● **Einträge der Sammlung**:

***

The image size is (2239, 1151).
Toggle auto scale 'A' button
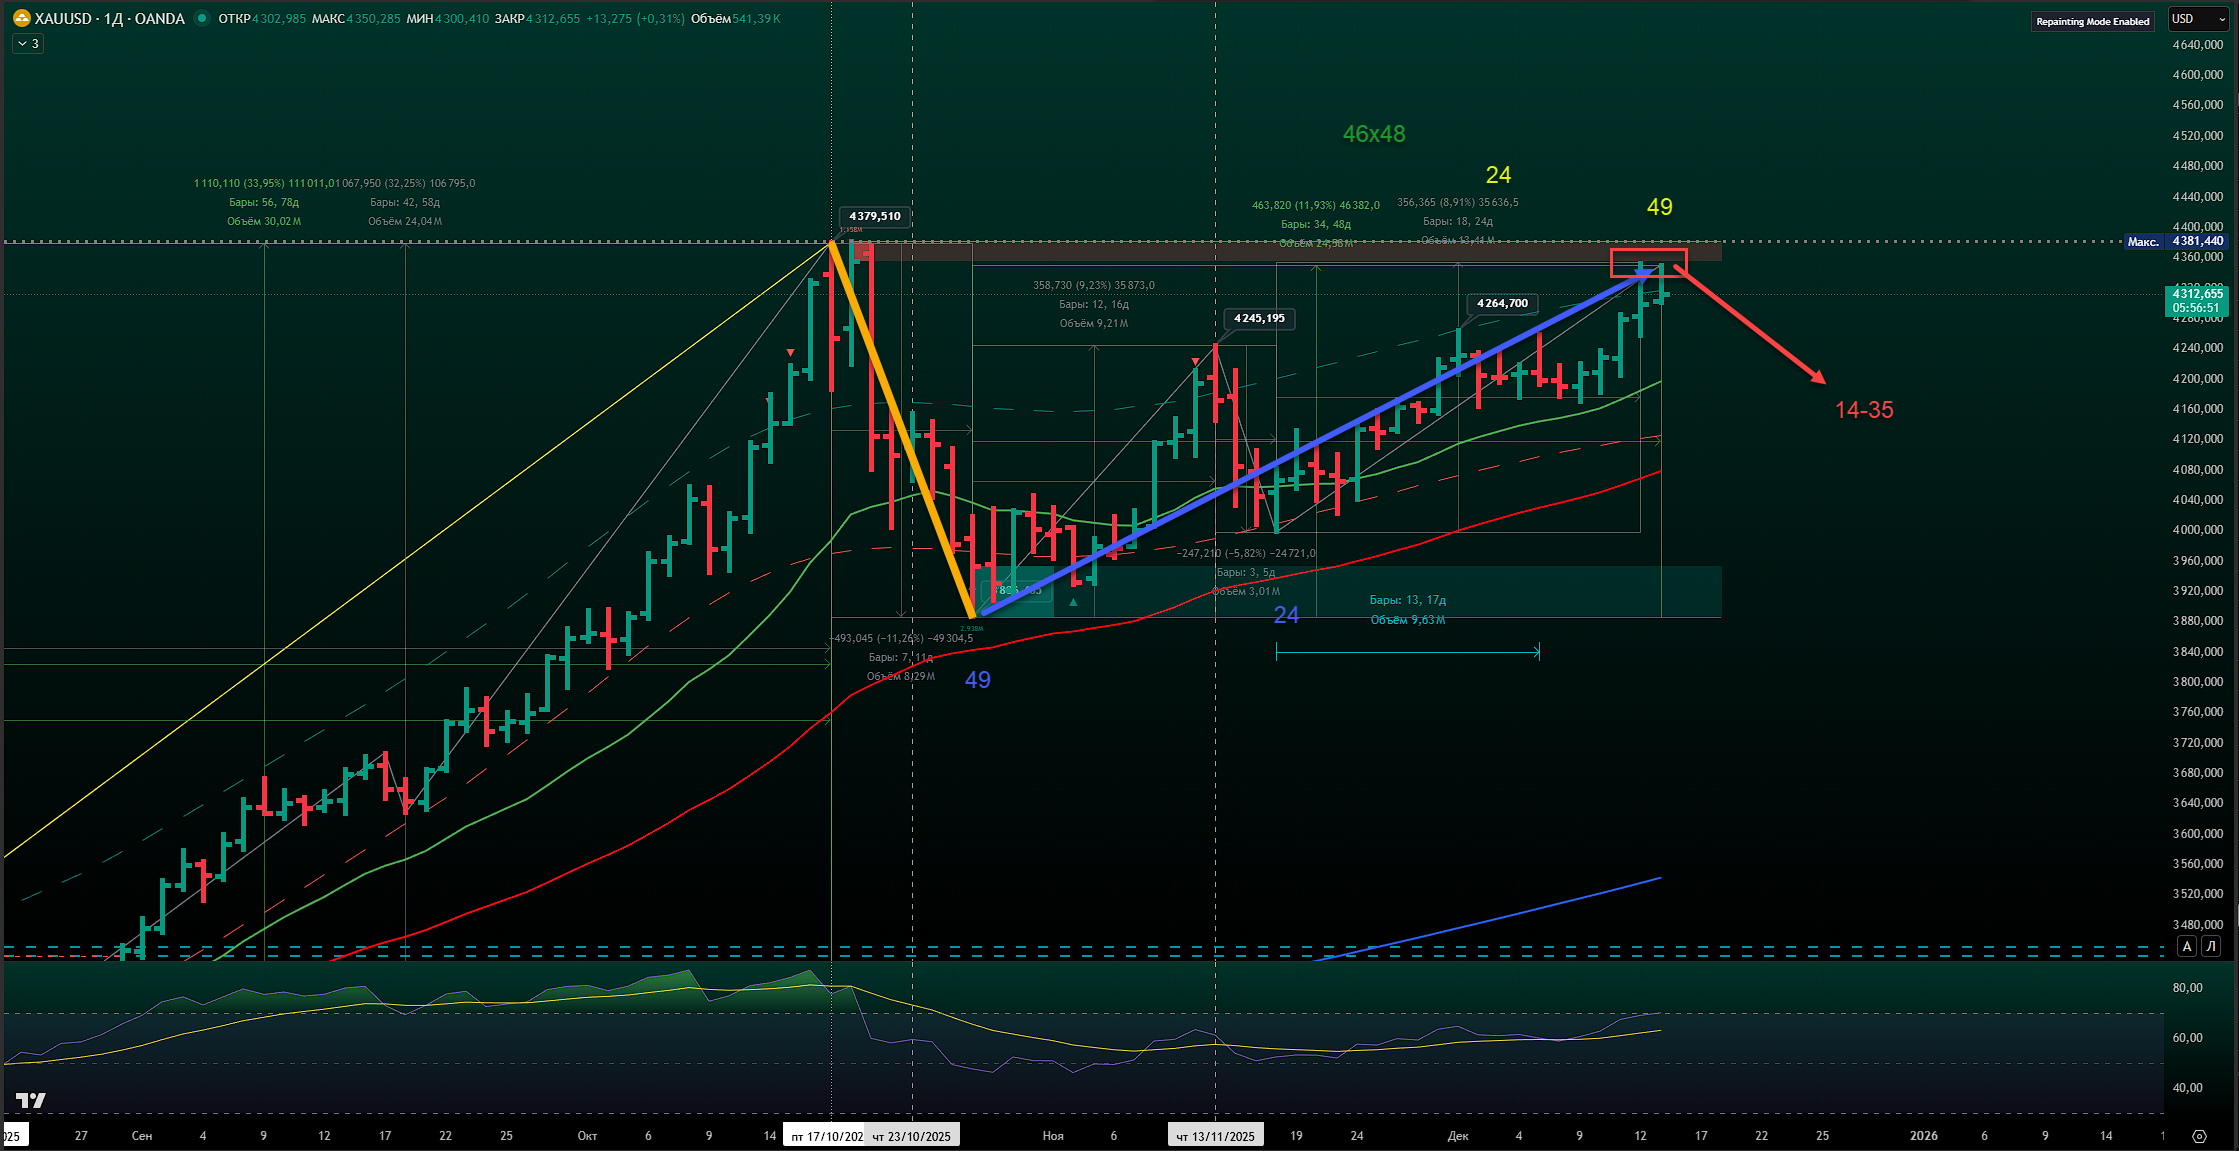coord(2187,946)
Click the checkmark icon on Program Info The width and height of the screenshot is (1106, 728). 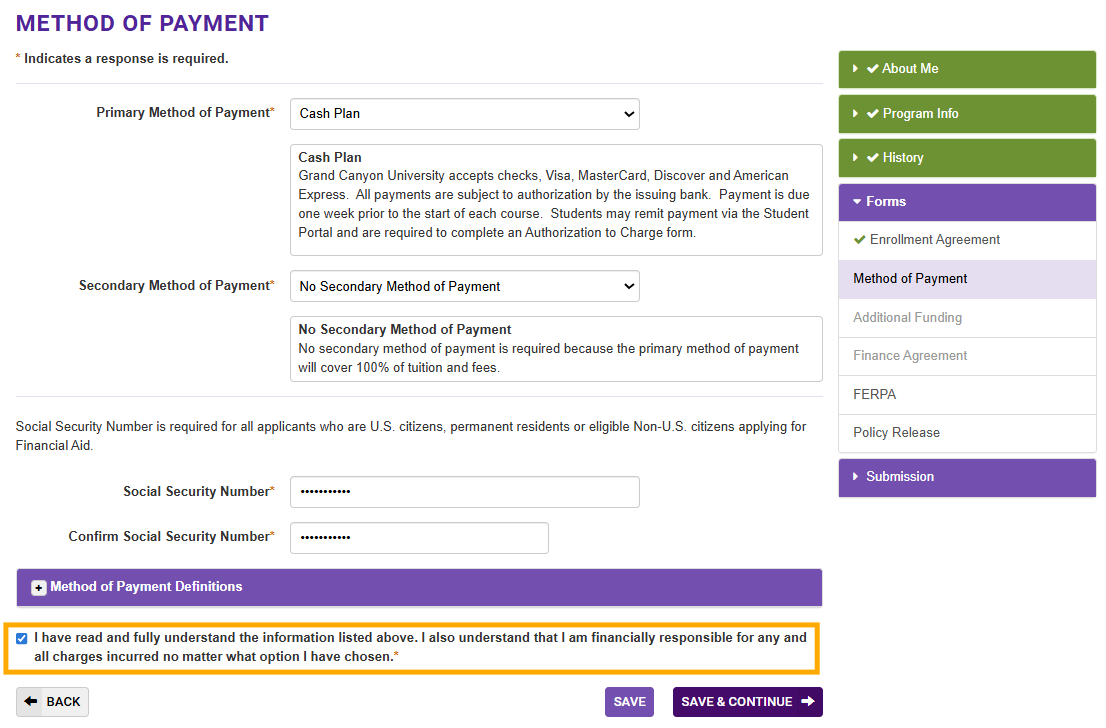click(x=872, y=114)
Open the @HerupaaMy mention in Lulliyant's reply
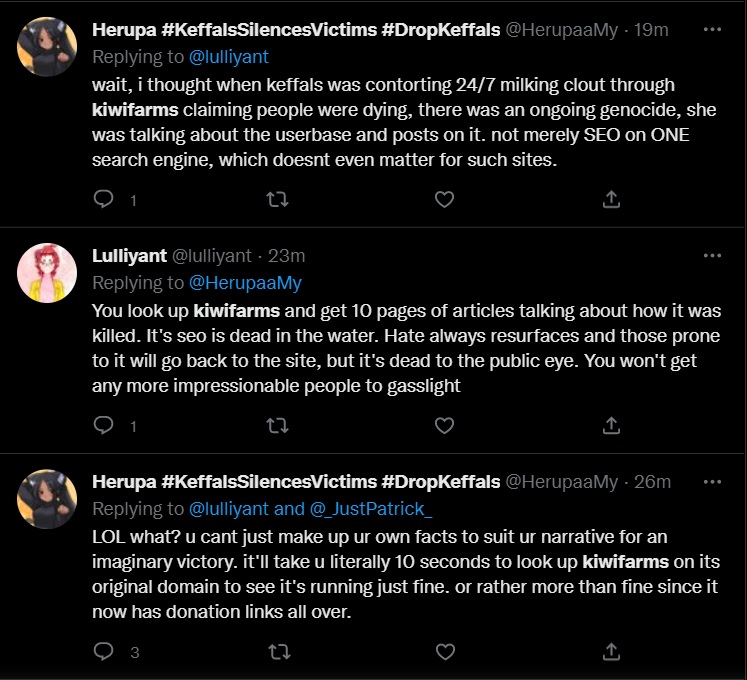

***

Zeige jede Zeile der Datensätze, in der das Wort „reply“ vorkommt.

● **ERGEBNIS DIESER ÜBUNG**:
Open the @HerupaaMy mention in Lulliyant's reply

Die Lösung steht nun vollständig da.